The freedom of the road, and going where the wind takes you sounded like a good idea at the time, and of course we had an idea of where we wanted to reach in France on the first night, and a couple of places to try. But in the end the sheer size of the country defeated us and we ended up on the outskirts of Troyes, a medieval town on the southern edge of Champagne once more driving through the dimming light with rumbling tums. Luck struck however and we turned in through the gates of a beautiful domaine where our dapper French host stood waiting to greet us, pink shirt and all.
The Domaine de la Creuse dates back to 1800s and can guest up to approximately eight people in its two rooms and three suites, all with bathrooms. The overall look and feel is every bit as dapper as its owner, pleasing to the eye in an almost shabby but too carefully chic, beige and white way. The bathroom was fantastic, which is inevitable when you are in too much of a rush for a real soak, and our room was comfortable and well decorated. However, it lacked a sense of personality and everything felt just done, lacking the natural charm and individuality of the Aupres De L'Eglise (see blog entry 28th June).

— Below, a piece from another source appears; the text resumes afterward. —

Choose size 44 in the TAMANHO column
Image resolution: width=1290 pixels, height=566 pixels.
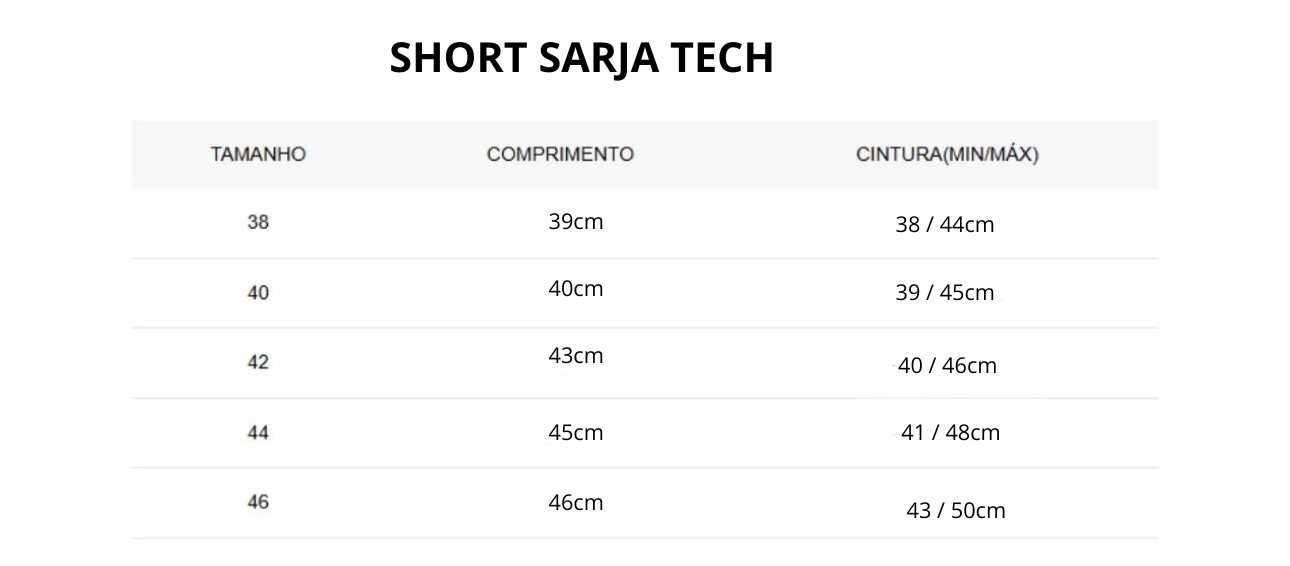click(x=258, y=433)
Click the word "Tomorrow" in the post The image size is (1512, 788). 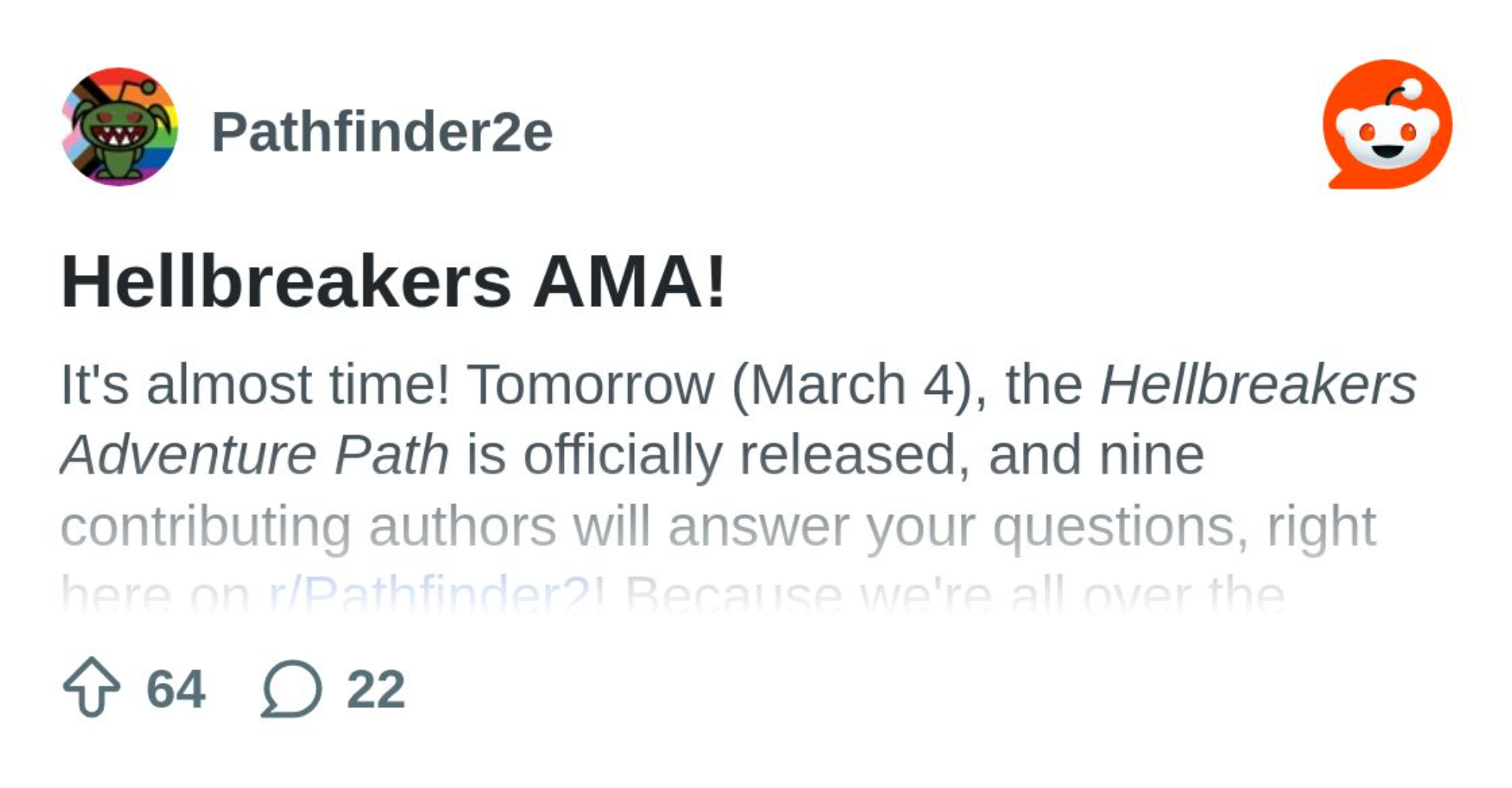[590, 384]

On the phone we had been quoted Euro. 110 for the room for the night with breakfast, but ended up paying Euro 170 - because we had an unasked for extra room for The Beetle. Nor were we fed on-site on our arrival - a piece of bread and cheese would have been sufficent or an apple, necessitating a drive back into Troyes at 10.30pm to face indifferent Gaellic shrugs accompanied by just closing doors, until we happened upon a small corner pizza café with an owner that took one look at our drooping troop and welcomed us in with open, understanding arms. After an obligatory glass of restorative Champagne, we sat round our formica table and eat a delicious, hot supper and pizza surprisingly up to exacting Italian standards.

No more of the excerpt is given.